Left alone, April heard Adam move uncomfortably and mutter something in his sleep. She slipped out of bed, pulling a robe about herself, and went to his trundle bed. Again he’d kicked off the covers and again April tucked him in. As her hand brushed his little arm she frowned. It felt warm. She placed her hand on his forehead. She couldn’t decide whether or not he was running a temperature, but to be safe she’d have the doctor look at him in the morning. It might well be just the excitement that was making him flushed and feverish.

She started back to her own bed. A glint of moonlight reflected on the silver box she’d removed earlier from her portmanteau and had left lying atop the bureau. Unconsciously she lifted its lid and sorted through the collection of exquisite jewels and packets of money she’d taken when she fled the palace. She picked up the sapphire ring the old Empress had given her and bit down on her lower lip to stop its quivering.

“You too, you old devil,” April swore, remembering the Empress’s stony face as she sat stolid and unmoved while David was dragged to the block. The woman she’d once revered above all the gods would also feel the sting of her revenge one day, April vowed. If it meant the giving of her own life to accomplish it, the three of them—Peter, Lydia, and the Dragon Empress Tz’u Hsi—would suffer as they had made her suffer.

She took up the long strands of pearls she’d braided into her raven, waist-length hair that night in Paris when she and David planned their flight to China, to what they believed to be the security of her father’s royal house. It all seemed so long, long ago and yet the agonies and terrors she’d undergone had left no scars on her lovely young face. Her dark almond eyes were just as lustrous; her flawless complexion still exquisitely delicate. She’d be twenty-four in the spring. She smiled at her image in the mirror. She still looked like a young girl.

She replaced the jewels, lowered the lid, and returned the box to the top drawer. It would take most of what she had to pay for her protection to the harbor in Shanghai and once there for passage on a ship bound for San Francisco. Once in America she would be a princess no longer. She’d be despised and demeaned as she’d been once before. She hated the city and the people in it, but that was where her enemies were and that was where she had to go. Afterward—and time being on her side—she would come back and somehow wreak her vengeance on the Dragon woman who thought herself invincible and eternal.

That meant that she would again have to seek her father’s help. Perhaps by then Prince Ke Loo would have lost the incestuous interest he’d expressed in her. She’d learned early that in China a woman was a woman, nothing more, a mere commodity any man could bid for, regardless of kinship. A shudder ran through her as she thought of the way her father, had coveted her with his eyes.

Outside the legation compound was beginning to stir with the approach of dawn. In the years she’d lived here she noticed the gradual dwindling of the presence of foreigners. Eddie said it was the ever growing threat of the Chinese rebels who called themselves Boxers. April couldn’t understand why the Occidentals feared these Boxers, an unorganized ragtag of Chinese peasantry who wanted change, but did not know what kind. It took any peasant forever to accomplish anything so she could not see what everyone feared. There was no immediate danger.
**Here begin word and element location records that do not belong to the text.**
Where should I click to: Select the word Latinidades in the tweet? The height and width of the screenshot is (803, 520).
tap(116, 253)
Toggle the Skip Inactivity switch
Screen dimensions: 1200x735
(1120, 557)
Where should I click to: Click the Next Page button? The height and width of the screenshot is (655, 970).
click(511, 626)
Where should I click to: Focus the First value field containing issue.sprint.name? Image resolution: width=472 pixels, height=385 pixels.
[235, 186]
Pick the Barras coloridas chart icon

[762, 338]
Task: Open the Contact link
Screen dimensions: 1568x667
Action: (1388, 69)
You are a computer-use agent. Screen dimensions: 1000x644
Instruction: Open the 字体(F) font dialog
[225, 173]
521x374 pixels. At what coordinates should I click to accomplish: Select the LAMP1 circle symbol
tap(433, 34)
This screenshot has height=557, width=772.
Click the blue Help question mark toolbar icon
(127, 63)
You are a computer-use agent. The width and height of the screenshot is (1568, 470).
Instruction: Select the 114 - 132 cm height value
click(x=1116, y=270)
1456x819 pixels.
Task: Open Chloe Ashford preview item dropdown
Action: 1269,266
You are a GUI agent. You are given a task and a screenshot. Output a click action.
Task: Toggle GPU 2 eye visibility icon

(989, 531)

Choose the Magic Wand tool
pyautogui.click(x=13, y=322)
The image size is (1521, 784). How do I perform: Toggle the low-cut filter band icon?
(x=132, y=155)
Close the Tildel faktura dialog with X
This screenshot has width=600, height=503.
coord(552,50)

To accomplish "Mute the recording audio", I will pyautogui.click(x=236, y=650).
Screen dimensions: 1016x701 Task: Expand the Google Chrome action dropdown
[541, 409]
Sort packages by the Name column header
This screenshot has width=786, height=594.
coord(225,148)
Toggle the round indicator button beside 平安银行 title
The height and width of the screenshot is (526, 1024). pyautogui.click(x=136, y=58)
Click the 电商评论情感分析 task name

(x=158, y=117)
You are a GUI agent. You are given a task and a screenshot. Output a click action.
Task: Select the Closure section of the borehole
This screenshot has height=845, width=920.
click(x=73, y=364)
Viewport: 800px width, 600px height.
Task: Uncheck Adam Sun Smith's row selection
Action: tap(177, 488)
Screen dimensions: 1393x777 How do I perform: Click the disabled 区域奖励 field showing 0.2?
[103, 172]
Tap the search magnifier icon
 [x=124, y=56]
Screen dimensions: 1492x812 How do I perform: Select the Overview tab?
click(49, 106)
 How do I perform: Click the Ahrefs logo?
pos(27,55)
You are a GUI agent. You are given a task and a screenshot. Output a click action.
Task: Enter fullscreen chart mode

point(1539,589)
The light in the sky heightened. April unlatched the casement window to relieve the closeness of the small room. There was a winter chill in the air and the sky was already beginning to turn slate gray. Winter was getting nearer and Peking would again be a deserted city when the royal parties retreated into the recesses of the Forbidden City, and peasants stayed sheltered in their hovels, having no need to bend under the yokes of their lords. Winter in China was a time for quiet and boredom, a time when the people, like the earth itself, turned hard and cold and slept.

“I pray I’ll never see another winter here for some time to come,” she said, closing the window against the cold morning.

She went over and checked Adam’s temperature again. It seemed higher. She scooped him up and carried him to her bed, then crawled in beside him, cuddling him protectively in her arms.